Marathi and Hindi movies are not comparable, neither in terms of economics nor in terms of audience appreciation. Most Hindi movies, however poor they may be in content, make the initial draw mainly because of the number of prints. Even before the movie is reviewed, certain numbers have already seen it. This logic does not apply to Marathi movies, which are anyway restricted in select pockets. Of course, it does not mean that Marathi films lag behind only due to poor finances. There is a need for a fresh vision to produce meaningful cinema, and even if five such efforts are made in a year, the faith of the audience can be won over. Bhet is one such effort.
Meet the parent
Sudha (Prateeksha Lonkar) seemingly settled in her new married life, still yearns to meet her son (Apoorva Korgave) who lives with her ex-husband (Atul Kulkarni). In a secretly-written letter, the teenager also declares his wish to see his real mother, which sets off a chain of angered reactions in his home. A predictable opposition emerges against the proposed meeting.

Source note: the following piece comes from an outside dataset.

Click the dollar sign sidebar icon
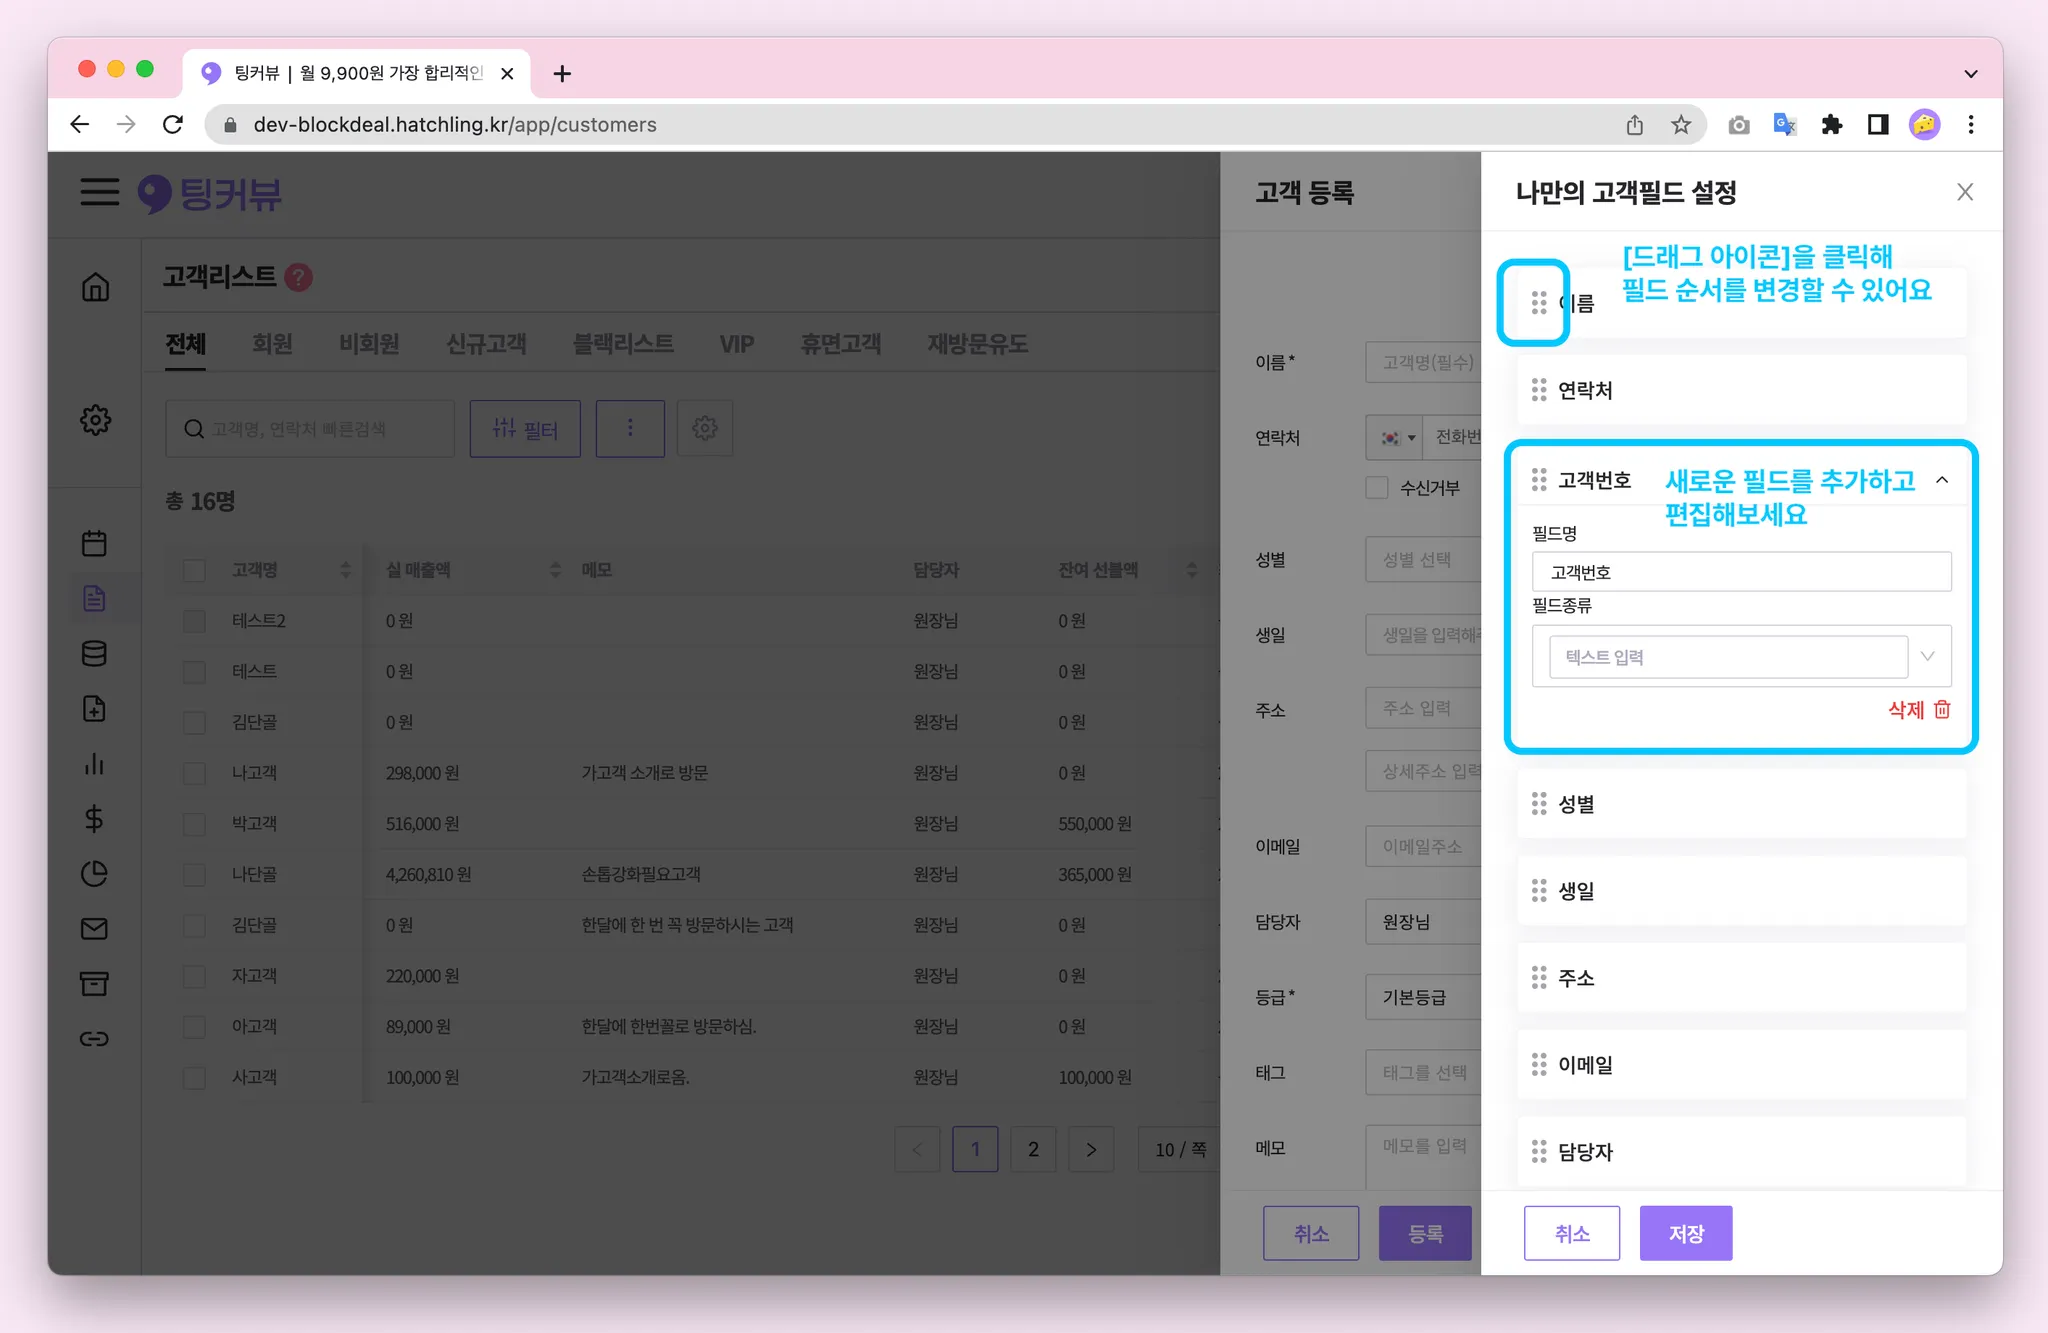Image resolution: width=2048 pixels, height=1333 pixels. [94, 819]
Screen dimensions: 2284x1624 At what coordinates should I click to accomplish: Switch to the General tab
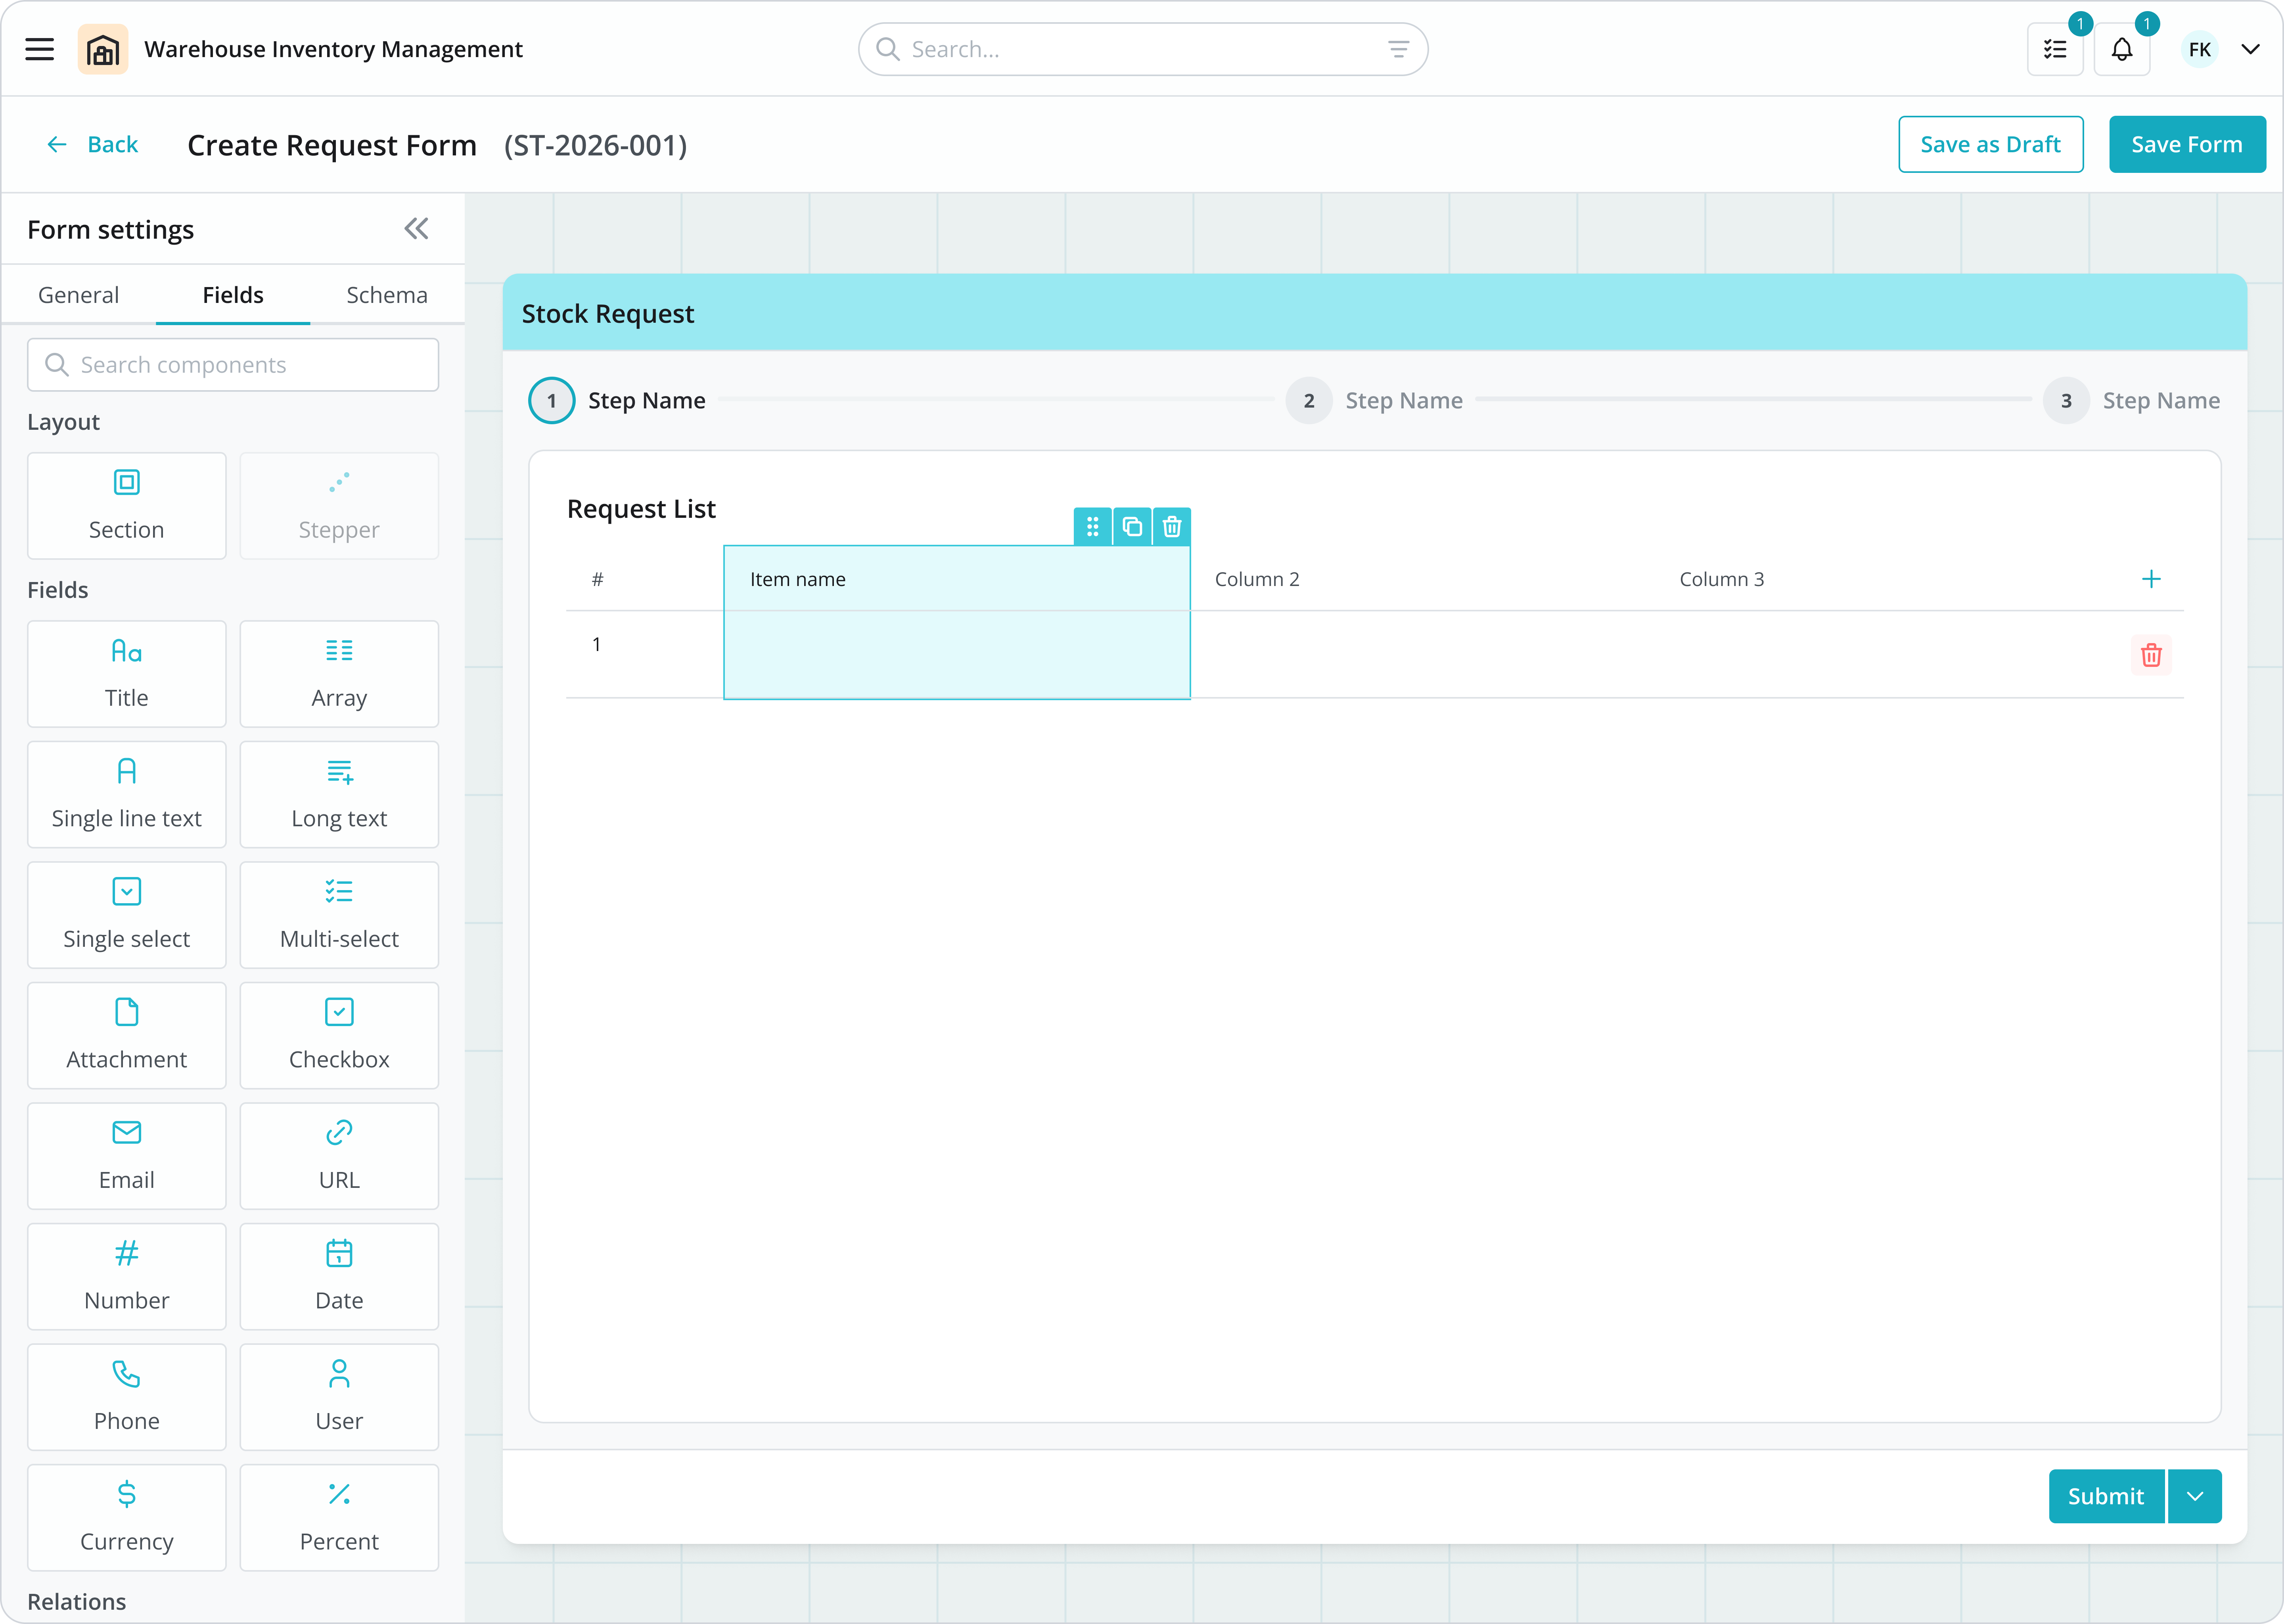tap(78, 295)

The over two-hour film goes back and forth in flashback to recapitulate the events leading to the mother-son meeting, which does take place after much emotional warfare. Although equipped with a good cast, some witty dialogues and refreshing outdoor shoots which do hold the audience initially Bhet fails to make an impact towards the end. The mothers single-point agenda to meet her son, overshadows the other domestic roles in which the film places her. Years after the meeting, she does not seem to regain her sense of perspective. While the societal pressures, which once kept them apart, no longer exist, both are still shown as pensive, recollecting a single past meeting.
The script gets simplistic towards the end when she hurriedly mouths sweeping generalisations about the younger generation. At a time when the Marathi film industry suffers from a lack of good scripts and financial support, Bhet touts an original focus on human relationships and the institution of marriage, but falls prey to overt sentimentalism and melodrama.